The Challenges Of Anti-Aging Treatments
Before one starts to think about the appropriate treatments for an individual, it is important for a careful analysis and reflection on the individual person’s aging changes and process. This is not only related to the appearance and degree of volume loss or sagging but also subtle qualitative appreciations of skin quality, skin texture, previous smoking or sun exposure history and their genetic background, amongst others. It goes without saying that some people age better than others and furthermore anti-aging treatments (whether surgical or non surgical) have a better effect on some more than others and will last longer in certain individuals.
Some people have certain characteristics that have a negative impact on their aging and can also, unfortunately, mean that non-surgical treatments will not work as well as in others. Notably these are people with significant sagging and heavy tissues and those who have lost elasticity such as through previous weight fluctuations or purely due to their genetic make-up. In those with lighter features and slimmer faces, whilst the aging changes may take more of an effect by making them look somewhat gaunt as well as affect sagging, anti-aging treatments can have more of an impact and tend to last somewhat longer.
Therefore the aim nowadays is a concept of “positive aging” and looking good for your age rather than trying to turn back the clock a given number of years and trying to work out how long a given procedure will last for. These latter concepts are unscientific and so incredibly variable between individuals that there is no absolute given value that can be placed on any particular treatment.
There is an analogy sometimes used: “you can make the best plans for a summer holiday, but you cannot guarantee the sun will shine when you get there”. This parallel applies with facial rejuvenation treatments, particularly surgery: an operation could be well planned for and well-executed, however there are certain factors that are beyond surgical control. These include the degree of relapse patients’ tissues may undergo, the recurrence rate of sagging and the way in which that individual forms scars and how those scars behave, to name but a few.

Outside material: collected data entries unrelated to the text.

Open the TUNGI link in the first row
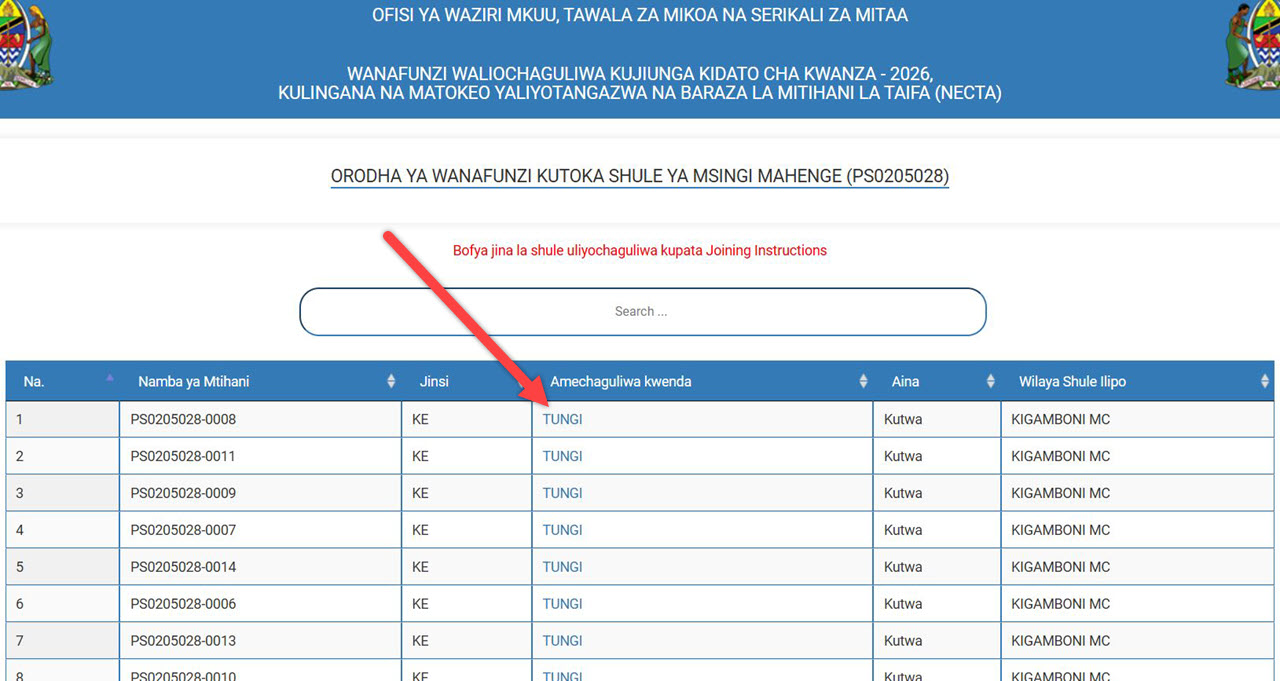Image resolution: width=1280 pixels, height=681 pixels. (x=562, y=419)
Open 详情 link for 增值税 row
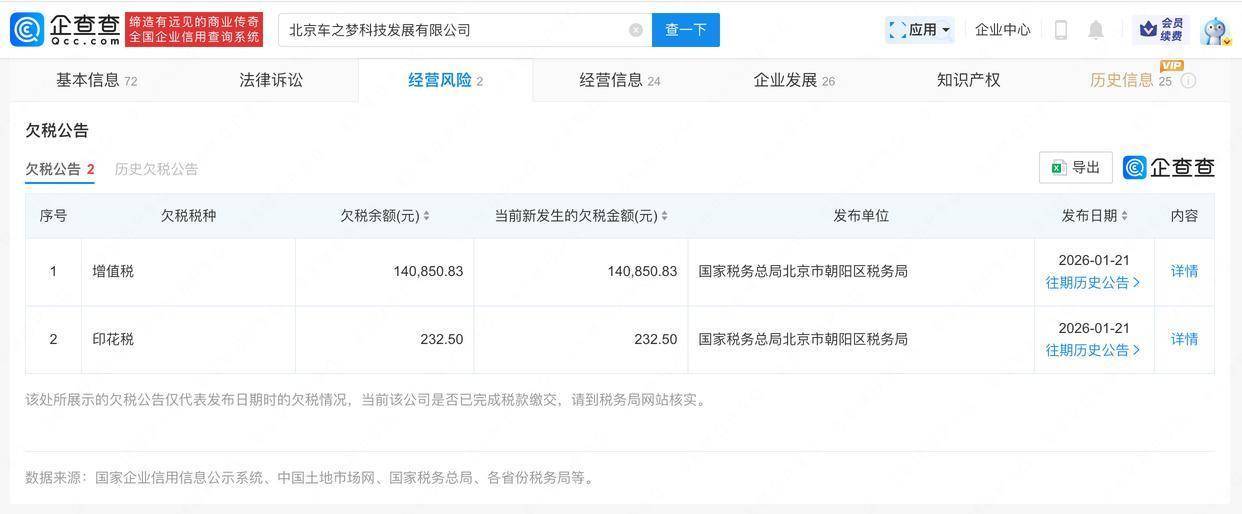 [1184, 271]
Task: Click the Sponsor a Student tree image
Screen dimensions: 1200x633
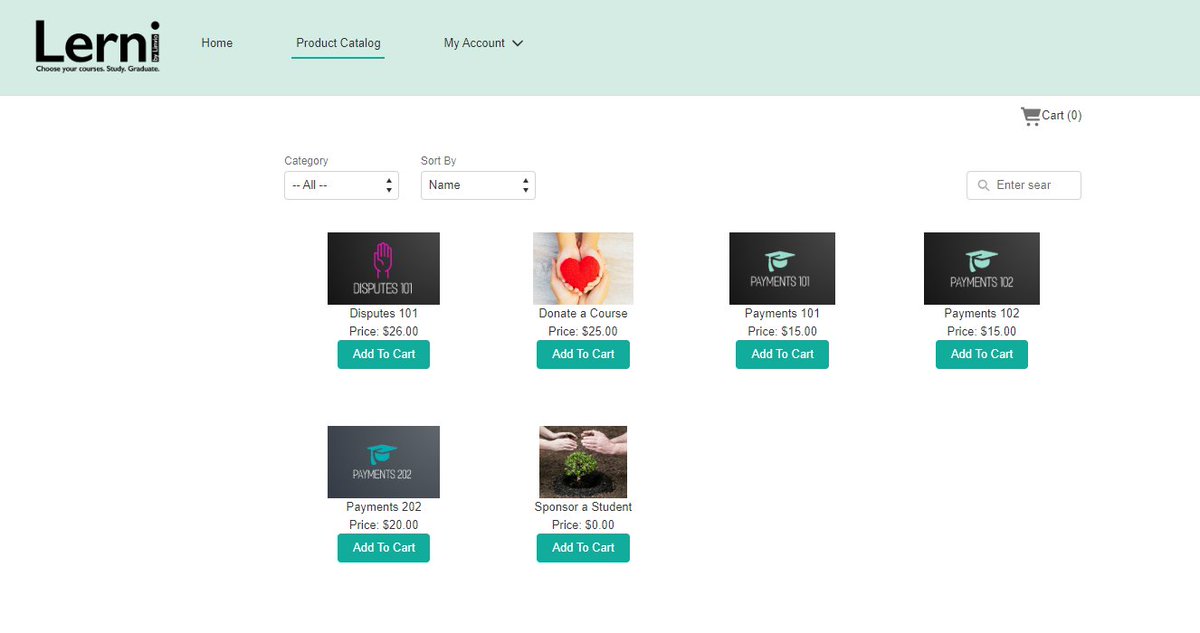Action: point(583,461)
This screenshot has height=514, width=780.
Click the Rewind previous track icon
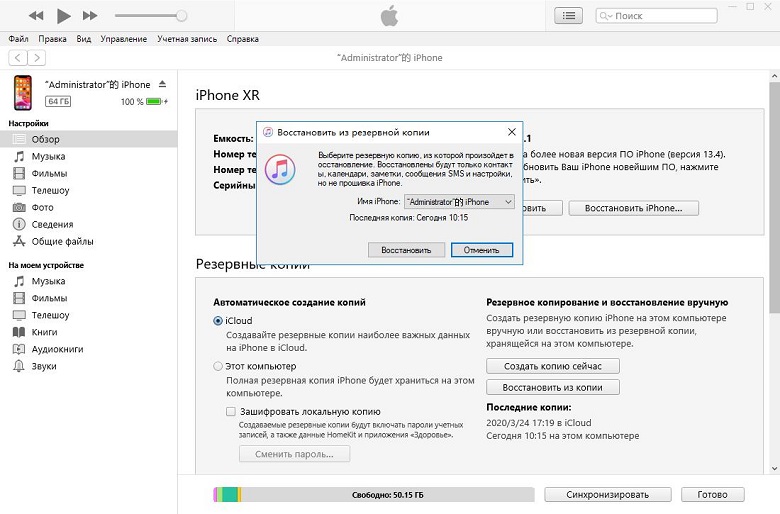pos(37,16)
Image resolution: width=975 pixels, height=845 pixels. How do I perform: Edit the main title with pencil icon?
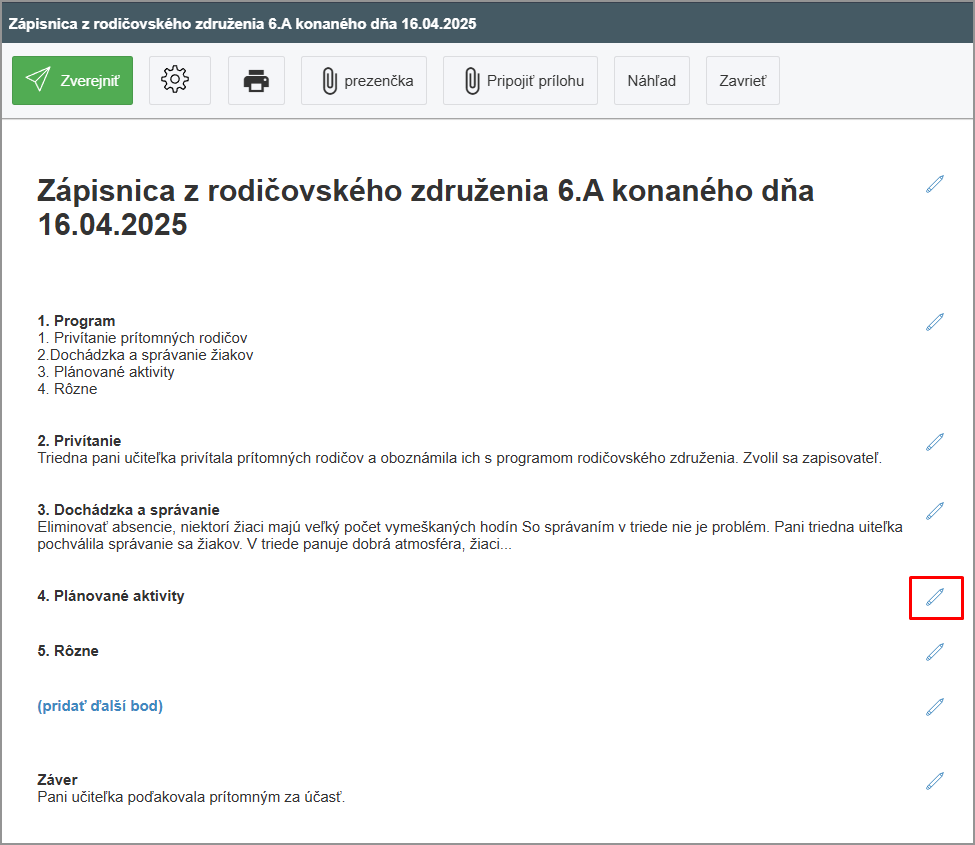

It is of vital importance to reflect on these considerations before committing to any form of facial rejuvenation procedure so as not to be disappointed if the results are not what you hoped for, and to have realistic expectations (that will hopefully be surpassed!). Failure to have realistic expectations can often lead to disappointment which would otherwise have been avoided.
Aging is much like being on an escalator that we can never get off. It is continually going upwards, and all we can hope to do with the variety of anti-aging treatments at our disposal, is try to move down a number of steps. The number of steps we move down will depend on the extent of the treatment we undergo, however we can never get off the escalator and it will keep on moving up.
Maintenance
As the aging escalator continues to move on and we can never step off, if one is looking to maintain the best appearance possible then maintaining the result with continued and on-going periodic treatments is highly advisable. For example, following surgical face lift, having regular skincare, anti-wrinkle injections and periodic filler will maximise the results that can be obtained. In the same way that filler is used to enhance cheek bones or soften nasolabial folds this needs to be repeated periodically to maintain it’s results.
However, at a certain point the non-surgical maintenance is not the correct or best treatment for ongoing facial rejuvenation and consideration periodically has to be given to further surgical procedures. If this is not reflected and reviewed every so often, there is a danger of undergoing continued non-surgical treatments that will end up resulting in a very unnatural or strange appearance. This is perhaps why we see various people in the public eye looking somewhat unnatural as possibly the clinician treating them has not reviewed them and taken a step back to discuss with them the direction that they seem to be heading in. I am always very honest, open and frank with all of my patients and have no hesitation in saying “no” if I think a further treatment is inappropriate or discussing when an alternative approach ought to be considered. I hope this is appreciated by my patients, as I fundamentally feel it is the right approach to take.